Presentation: A 38-year-old triathlete with a history of anabolic steroid use in his mid-twenties (roughly 5 years of use, ceased at 30). Now consistently low testosterone (6.1 nmol/L on two samples). Low LH, low FSH. No pituitary pathology on MRI. Symptomatic.

Outcome: The most difficult scenario. This man has genuine biochemical hypogonadism — likely AAS-induced suppression of the HPG axis that hasn't recovered. But WADA criterion 4 states: "The necessity for the use of the prohibited substance or method is not a consequence, wholly or in part, of the prior use of a substance or method which was prohibited at the time of use." A TUE application will almost certainly be denied. The man needs treatment, but he cannot compete while receiving it. This is a consequence — unfair as it may feel — of historical choices.
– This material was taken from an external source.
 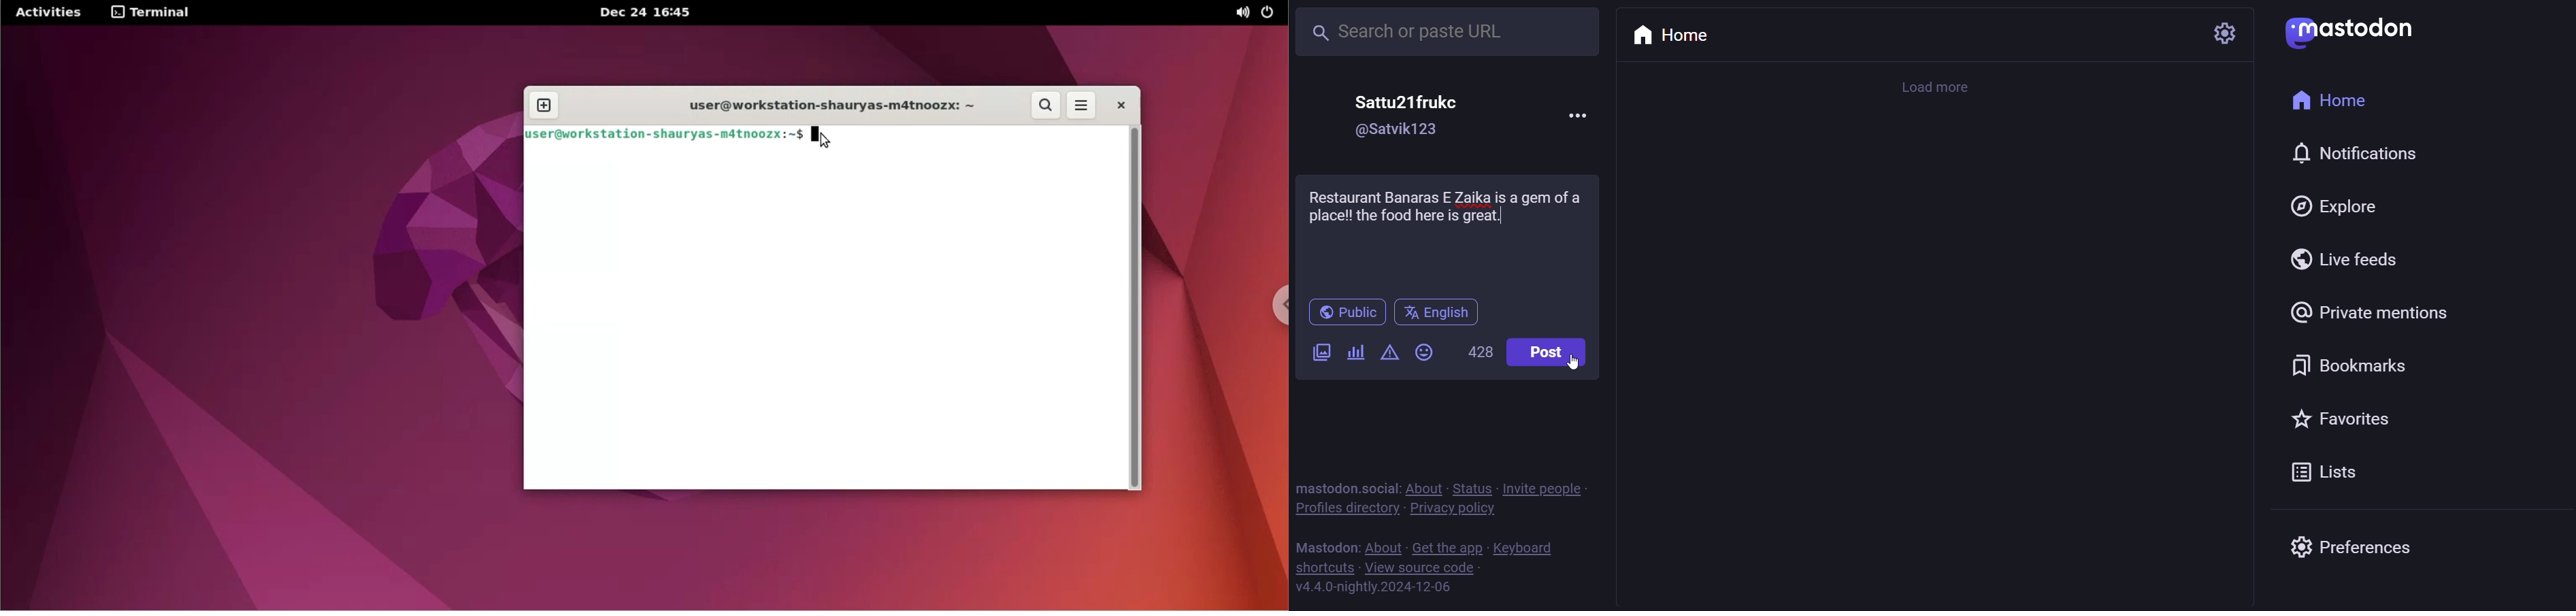 I want to click on version, so click(x=1374, y=589).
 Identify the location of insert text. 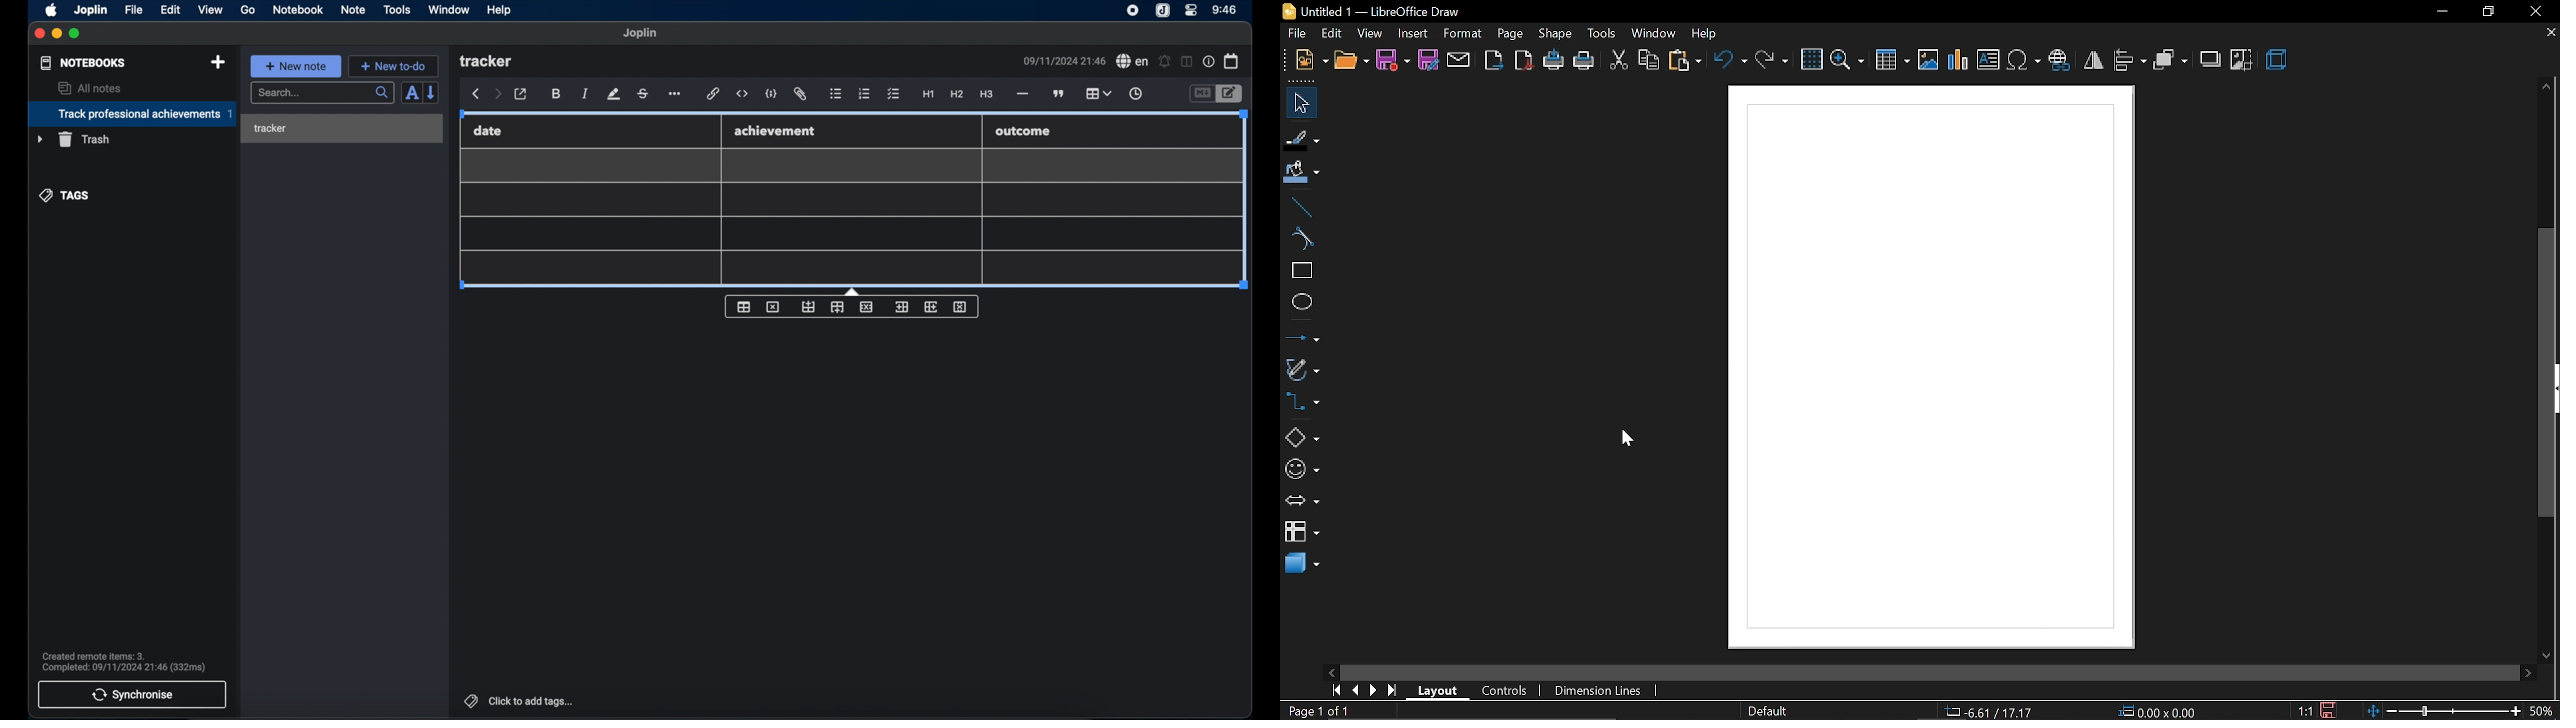
(1989, 59).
Presentation: A 29-year-old county cricketer who underwent unilateral orchiectomy for testicular cancer two years ago, followed by surveillance (no chemotherapy). Remaining testis functioning but with borderline compensation — total testosterone 7.8 nmol/L, mildly elevated LH. Symptomatic fatigue.

Outcome: Organic aetiology (surgical loss of testicular tissue). Documented pathology. The remaining testis may not provide adequate compensation long-term. A TUE application is appropriate — though the TUEC may first ask whether the remaining testis can be supported with hCG (which would also need a separate TUE) rather than exogenous testosterone. This requires careful specialist navigation and comprehensive documentation of the cancer treatment, surgical reports, and longitudinal biochemistry.